### About this exercise
For the material that follows, return exactly the lines from the one with "[Advertisement] (777, 2011)" through the one with "読書 (693, 1547)", both ends included.

═════ Supplied information

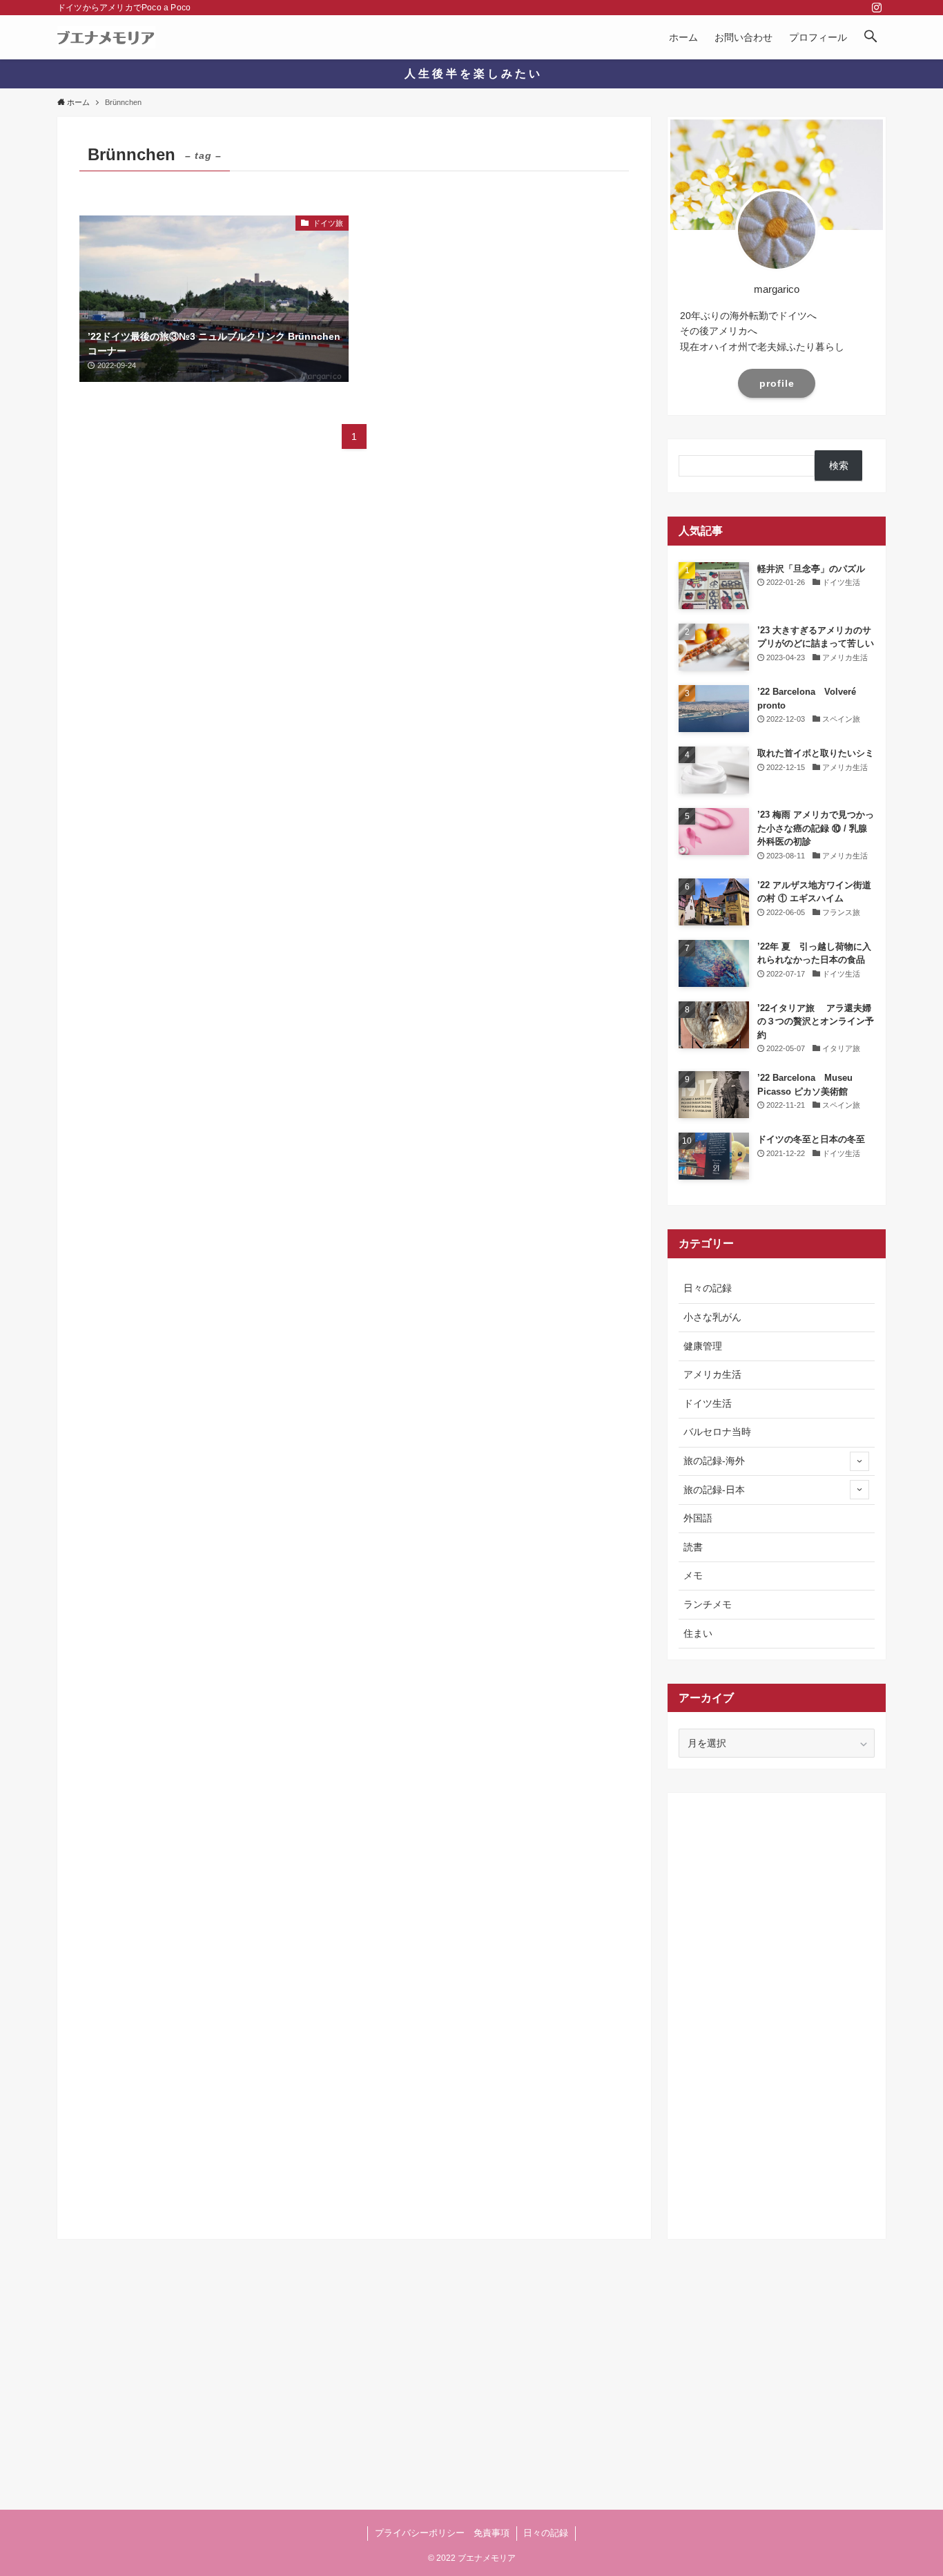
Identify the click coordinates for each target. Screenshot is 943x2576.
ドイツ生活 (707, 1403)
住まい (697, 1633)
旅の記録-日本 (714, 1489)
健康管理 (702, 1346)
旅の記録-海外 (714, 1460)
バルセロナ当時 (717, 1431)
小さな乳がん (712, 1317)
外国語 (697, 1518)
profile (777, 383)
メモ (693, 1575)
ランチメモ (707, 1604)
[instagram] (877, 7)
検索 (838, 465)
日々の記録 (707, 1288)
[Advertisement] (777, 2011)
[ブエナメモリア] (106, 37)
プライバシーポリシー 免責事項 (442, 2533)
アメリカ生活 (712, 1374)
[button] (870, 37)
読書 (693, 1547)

══════════
═════ Supplied information

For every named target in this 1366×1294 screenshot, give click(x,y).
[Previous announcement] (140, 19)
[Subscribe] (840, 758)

══════════

### Task result
[Advertisement] (777, 2011)
[ブエナメモリア] (106, 37)
プライバシーポリシー 免責事項 (442, 2533)
アメリカ生活 (712, 1374)
[button] (870, 37)
読書 (693, 1547)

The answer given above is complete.